An erotic relationship between horse and rider? "Everybody knows
it's there," says Deborah Bright, Bunting Institute fellow in visual
arts, "but it would upend the order of things to admit it...Puritanism
is alive and well, particularly for those in charge of youthful girls."
In a recent sequence of photographs titled "Being and Riding,"
Bright explores the potent attraction of horses, especially for young girls.
Girls perform "undeniably erotic functions" with horses, Bright
asserts: they feed and stroke the animals, entrust them with secrets, allow
themselves to be carried off by the beast between their legs. "It's
a turn-on before you can name it-having that soft muzzle in your hand,"
Bright says. "There's an incredible gentleness these big creatures
have. And though it could kill you, the horse allows you to take command.

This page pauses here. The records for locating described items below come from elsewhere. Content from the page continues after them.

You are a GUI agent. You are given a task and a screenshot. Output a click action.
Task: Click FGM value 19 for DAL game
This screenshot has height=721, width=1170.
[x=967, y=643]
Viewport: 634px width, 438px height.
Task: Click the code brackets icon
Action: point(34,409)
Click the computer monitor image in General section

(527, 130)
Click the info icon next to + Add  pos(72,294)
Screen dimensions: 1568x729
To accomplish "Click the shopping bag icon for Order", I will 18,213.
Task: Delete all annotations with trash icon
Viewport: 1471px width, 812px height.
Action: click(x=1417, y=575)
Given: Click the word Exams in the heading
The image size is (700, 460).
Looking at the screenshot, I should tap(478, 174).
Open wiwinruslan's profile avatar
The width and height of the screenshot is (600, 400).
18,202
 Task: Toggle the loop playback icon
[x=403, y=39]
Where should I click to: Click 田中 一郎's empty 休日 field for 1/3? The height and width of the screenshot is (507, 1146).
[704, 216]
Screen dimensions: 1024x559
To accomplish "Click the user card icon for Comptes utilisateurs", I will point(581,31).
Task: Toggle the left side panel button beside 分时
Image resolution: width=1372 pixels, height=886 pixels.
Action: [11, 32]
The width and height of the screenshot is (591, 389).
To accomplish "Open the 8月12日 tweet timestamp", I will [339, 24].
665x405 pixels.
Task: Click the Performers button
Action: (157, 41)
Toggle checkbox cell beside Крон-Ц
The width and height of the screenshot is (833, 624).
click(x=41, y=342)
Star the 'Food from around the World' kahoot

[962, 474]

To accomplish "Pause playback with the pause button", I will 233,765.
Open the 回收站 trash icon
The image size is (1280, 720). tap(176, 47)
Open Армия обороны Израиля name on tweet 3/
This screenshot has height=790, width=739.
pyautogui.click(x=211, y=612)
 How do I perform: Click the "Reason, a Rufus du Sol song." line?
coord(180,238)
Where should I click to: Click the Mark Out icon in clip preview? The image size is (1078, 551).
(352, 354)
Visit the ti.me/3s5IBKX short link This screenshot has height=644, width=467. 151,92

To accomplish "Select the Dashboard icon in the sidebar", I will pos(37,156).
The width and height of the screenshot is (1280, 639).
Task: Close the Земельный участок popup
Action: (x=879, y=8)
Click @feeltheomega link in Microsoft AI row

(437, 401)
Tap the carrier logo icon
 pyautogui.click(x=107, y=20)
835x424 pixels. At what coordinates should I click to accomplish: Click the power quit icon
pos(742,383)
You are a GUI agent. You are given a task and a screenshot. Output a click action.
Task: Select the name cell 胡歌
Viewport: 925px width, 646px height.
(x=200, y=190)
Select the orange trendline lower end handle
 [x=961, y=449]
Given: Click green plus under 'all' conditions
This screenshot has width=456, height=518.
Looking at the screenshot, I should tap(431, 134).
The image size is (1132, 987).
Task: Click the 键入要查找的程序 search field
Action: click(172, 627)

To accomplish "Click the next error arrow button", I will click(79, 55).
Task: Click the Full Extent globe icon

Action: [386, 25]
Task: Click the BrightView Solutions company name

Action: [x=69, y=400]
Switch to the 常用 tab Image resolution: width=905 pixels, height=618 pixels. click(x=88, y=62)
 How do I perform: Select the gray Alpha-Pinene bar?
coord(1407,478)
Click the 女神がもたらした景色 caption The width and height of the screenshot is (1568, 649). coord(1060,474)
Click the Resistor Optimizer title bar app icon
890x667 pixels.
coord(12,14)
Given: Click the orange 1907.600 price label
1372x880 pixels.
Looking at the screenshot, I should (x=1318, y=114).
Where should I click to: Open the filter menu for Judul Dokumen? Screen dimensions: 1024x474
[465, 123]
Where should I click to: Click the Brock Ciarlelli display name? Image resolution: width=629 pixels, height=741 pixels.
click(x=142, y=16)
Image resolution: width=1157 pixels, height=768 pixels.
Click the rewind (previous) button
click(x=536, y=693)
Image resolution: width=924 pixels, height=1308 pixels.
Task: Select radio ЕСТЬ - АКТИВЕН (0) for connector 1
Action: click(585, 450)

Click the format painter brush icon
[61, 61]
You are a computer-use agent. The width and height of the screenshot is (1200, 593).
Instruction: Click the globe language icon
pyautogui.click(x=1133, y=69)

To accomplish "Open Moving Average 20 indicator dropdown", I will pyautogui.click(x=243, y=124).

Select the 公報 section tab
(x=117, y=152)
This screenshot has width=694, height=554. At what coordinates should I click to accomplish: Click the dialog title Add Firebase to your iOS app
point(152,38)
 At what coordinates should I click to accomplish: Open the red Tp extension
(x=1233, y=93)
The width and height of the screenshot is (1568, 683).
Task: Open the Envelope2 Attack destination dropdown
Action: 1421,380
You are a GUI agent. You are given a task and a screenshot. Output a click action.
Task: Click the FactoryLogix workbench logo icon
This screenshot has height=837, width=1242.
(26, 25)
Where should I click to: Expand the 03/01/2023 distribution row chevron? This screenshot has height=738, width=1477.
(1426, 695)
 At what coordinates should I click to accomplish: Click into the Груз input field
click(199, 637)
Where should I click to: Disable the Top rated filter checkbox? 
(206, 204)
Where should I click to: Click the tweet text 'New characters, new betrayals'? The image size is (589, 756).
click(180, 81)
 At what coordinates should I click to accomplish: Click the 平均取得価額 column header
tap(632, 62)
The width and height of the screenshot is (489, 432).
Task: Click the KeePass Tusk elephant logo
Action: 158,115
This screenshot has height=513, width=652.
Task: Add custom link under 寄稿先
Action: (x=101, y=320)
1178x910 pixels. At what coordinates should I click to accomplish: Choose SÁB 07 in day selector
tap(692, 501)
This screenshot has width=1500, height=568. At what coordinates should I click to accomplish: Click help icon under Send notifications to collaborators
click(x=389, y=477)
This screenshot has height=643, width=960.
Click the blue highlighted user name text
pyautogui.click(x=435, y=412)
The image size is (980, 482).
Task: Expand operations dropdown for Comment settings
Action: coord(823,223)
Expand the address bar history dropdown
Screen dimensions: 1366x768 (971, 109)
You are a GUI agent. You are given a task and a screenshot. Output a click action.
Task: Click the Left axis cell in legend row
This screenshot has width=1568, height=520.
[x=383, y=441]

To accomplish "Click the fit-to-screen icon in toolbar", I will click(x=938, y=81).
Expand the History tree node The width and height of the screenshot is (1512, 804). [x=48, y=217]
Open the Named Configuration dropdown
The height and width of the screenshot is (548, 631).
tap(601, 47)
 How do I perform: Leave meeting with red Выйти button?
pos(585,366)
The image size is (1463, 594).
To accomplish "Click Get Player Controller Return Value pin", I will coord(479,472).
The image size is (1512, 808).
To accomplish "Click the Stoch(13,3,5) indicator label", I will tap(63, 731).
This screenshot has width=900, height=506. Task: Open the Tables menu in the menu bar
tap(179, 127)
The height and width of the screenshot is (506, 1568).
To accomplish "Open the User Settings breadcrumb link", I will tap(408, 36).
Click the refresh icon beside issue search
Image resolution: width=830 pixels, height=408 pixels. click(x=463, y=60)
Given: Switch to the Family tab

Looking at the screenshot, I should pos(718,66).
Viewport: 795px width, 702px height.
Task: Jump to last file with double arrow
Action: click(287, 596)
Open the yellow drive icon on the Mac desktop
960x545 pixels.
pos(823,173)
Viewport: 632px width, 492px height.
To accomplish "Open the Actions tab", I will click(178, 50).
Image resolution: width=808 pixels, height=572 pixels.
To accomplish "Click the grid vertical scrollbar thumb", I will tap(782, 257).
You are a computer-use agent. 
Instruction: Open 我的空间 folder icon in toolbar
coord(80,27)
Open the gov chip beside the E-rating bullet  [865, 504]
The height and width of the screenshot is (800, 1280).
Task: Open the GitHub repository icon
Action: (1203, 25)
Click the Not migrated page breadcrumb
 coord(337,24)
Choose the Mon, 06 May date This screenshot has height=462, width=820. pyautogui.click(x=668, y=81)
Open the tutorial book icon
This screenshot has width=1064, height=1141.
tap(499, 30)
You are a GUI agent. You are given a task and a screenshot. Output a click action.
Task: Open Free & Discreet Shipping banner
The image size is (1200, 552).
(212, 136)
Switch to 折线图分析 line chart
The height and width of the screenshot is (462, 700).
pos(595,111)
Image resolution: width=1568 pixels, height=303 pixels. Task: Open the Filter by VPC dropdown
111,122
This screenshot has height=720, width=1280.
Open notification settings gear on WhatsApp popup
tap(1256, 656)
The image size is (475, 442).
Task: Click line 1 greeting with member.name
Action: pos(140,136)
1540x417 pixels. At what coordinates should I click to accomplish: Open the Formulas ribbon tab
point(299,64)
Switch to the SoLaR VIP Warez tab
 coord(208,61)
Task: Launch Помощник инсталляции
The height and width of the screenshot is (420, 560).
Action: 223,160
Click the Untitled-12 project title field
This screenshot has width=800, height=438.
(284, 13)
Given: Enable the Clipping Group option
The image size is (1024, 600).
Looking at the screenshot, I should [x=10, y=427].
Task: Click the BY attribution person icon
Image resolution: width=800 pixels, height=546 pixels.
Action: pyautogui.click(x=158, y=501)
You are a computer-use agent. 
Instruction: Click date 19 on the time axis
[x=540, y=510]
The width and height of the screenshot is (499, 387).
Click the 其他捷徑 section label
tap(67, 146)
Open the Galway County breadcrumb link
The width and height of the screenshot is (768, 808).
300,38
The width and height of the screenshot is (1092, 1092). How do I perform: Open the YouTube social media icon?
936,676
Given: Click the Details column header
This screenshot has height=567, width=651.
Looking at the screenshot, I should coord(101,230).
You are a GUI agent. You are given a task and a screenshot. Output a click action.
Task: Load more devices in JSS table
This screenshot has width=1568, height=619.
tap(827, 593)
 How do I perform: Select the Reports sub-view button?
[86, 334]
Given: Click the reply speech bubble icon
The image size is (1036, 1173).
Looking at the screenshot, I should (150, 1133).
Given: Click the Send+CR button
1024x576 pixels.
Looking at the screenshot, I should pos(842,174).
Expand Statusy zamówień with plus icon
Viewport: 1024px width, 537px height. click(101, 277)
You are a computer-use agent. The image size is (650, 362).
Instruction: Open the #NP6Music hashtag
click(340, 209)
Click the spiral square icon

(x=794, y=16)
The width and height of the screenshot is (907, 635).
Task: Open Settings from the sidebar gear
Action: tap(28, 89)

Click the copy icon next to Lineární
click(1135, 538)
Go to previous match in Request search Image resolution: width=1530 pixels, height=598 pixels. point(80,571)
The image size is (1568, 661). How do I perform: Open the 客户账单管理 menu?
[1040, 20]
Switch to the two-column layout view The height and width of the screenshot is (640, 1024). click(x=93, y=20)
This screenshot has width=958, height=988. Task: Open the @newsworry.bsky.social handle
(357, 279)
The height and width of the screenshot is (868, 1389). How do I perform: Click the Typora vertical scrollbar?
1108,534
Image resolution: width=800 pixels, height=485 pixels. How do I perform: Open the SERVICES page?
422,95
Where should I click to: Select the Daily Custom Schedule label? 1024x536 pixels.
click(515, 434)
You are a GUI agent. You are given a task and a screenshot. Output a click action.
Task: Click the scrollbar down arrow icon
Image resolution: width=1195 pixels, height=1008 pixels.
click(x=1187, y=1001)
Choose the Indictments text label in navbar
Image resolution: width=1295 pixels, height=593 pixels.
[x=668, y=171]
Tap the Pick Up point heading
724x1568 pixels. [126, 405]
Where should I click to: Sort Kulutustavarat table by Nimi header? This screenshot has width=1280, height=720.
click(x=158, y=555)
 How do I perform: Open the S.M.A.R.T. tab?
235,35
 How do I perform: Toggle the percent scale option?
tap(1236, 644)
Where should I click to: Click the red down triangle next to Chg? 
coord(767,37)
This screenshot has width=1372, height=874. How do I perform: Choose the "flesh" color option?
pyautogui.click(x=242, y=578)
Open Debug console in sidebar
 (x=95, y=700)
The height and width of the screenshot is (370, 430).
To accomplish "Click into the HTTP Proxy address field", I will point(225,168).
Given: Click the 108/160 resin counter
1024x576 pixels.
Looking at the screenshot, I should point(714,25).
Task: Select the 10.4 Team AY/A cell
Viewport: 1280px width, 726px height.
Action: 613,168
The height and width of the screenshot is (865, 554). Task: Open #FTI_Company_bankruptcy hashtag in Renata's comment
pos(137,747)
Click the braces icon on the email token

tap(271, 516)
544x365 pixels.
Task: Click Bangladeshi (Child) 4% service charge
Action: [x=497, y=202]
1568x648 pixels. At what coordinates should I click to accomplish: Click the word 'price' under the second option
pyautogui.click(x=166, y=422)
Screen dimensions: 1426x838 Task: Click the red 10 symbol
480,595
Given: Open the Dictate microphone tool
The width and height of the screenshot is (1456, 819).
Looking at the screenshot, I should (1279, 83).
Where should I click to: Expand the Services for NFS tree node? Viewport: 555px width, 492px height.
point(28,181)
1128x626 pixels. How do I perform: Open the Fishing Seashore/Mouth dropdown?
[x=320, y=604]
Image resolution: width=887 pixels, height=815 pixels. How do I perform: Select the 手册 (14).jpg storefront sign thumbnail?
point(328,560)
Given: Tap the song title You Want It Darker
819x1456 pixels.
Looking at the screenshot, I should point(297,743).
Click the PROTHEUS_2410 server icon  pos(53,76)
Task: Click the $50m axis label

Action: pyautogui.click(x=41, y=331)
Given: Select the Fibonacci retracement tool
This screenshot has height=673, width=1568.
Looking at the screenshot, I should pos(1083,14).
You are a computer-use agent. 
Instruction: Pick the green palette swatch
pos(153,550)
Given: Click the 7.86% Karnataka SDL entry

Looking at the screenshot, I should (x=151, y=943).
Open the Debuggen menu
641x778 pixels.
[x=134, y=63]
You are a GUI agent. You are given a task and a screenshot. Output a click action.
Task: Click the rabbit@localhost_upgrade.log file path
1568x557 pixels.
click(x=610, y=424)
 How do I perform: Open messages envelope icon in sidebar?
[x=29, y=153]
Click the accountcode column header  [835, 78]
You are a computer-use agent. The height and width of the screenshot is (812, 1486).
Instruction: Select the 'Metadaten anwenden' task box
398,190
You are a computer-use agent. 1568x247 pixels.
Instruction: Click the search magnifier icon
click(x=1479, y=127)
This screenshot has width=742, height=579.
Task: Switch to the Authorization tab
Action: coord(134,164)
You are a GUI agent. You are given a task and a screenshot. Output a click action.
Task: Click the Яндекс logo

A lot has to do with inhabiting and controlling a powerful other body."
And whether quivering flesh-or gleaming plastic, like the toy replicas Bright
photographs-horses breed fantasies of flight and escape. "Horses can
take you elsewhere," she suggests.
"Just touching so magnificent a creature," writes Diane Ackerman
in A Natural History of Love, "I entered the gates of paradise."
Ackerman notes that girls "forced to boil with the lid on tight"-without
benefit of male athletic outlets that "jolt the nerves and make the
heart stampede"-could find, with real or toy horses, actual or fantasized
release: leaping fences, racing the wind, dawdling into the "bud-breaking
chaos of spring" at a lope. Ackerman claims she's discovered informally
over the years that 8 out of 10 girls experience a stage of horse idolatry.
"The phenomenon doesn't really interest psychologists," says Bright,
"because girlhood passion for horses isn't considered an aberration."
Bright herself was one of half a dozen elementary school "horse-girls"
who mimicked equine behavior-galloping, trotting, and whinnying around the
schoolyard. She remembers losing interest in "horse-play" around
puberty, and recalls one girl who was ostracized for playing horse games
past age 13.
"We give kids license to embrace a free-flowing energy toward all sorts
of erotic possibilities. Girls really feel their oats between 6 and 12 years
old. They're good at math; they're feisty," says Bright. "But
at some point, as [Harvard professor of education] Carol Gilligan and other
psychologists note, girls' spirits change. They lose their assertiveness,
defer instead to boys."
In Bright's photo "Wild Secret Girl," a white horse gallops, mane
cascading, toward the right margin. A gauze bandage that both blinds and
binds her streams off the left margin, affixed to or held by an unseen agent.
"Something insubstantial restrains her," says Bright. "Like
gender, social conditions, a soft constraint you know exists, but can't
put your finger on." In "Novice," a colt's body, legs splayed,
strains against the thick chain around his torso that lashes him to a black
field. "His stance suggests he's fighting a powerful force," says
Bright. "The foolishness of youth doesn't let him see he doesn't have
to strain."
Some of Bright's images (each is about two by three feet) have a crisp edge,
others a dreamlike, soft-focus quality. Using a computer, the artist has
digitally manipulated shadings and retouched the photos in places, to blur
the line between reality and fantasy. Bright wants her photos to hover in
a "liminal place," evoking an emotional edge, not sliding
into S-M or kitsch.
She borrowed or bought (at old junk stores) most of the figurines she uses.
Why toy horses? "You don't have to have a physical horse to get at
these ideas," she explains. "It's a control issue; I wanted to
do things to these horses." Things like fabricating miniature tack
for her toy models. "In bondage, in most practices that use props,
the visuality of tied-upness is what's erotic," Bright explains. "Of
course, leather, that tactile, seductive object, is a highly eroticised
fetish; we like to have it on our skin. When I put myself around a saddle,
leather is a mediation material between bodies."
Freud claimed that only men have fetishes, for reasons he linked to alleged
castration anxiety. "Hogwash," says Bright, echoing "queer
theorists" like Teresa De Lauretis, who, in The Practice of Love,
"posits that the 'lost object' is not the penis/phallus, but the female
body itself." Consequently, Bright argues, we can understand women's
fetish choice of a powerful animal substitute, rather than an inanimate
object like a high-heeled shoe.
"I like to make art about the open secret, to force issues,
to help people think in new ways about desire and its complexities,"
Bright says. "The female body is a bankrupt image-each photo is about
an attitude projected." In the horse photo called "Missy,"
Bright captures female sassiness. "The name suggests a real tartiness,"
says the artist. "She's flashing a gold shoe, showing us a bit of ass."
Bright smiles, "She knows what she's got."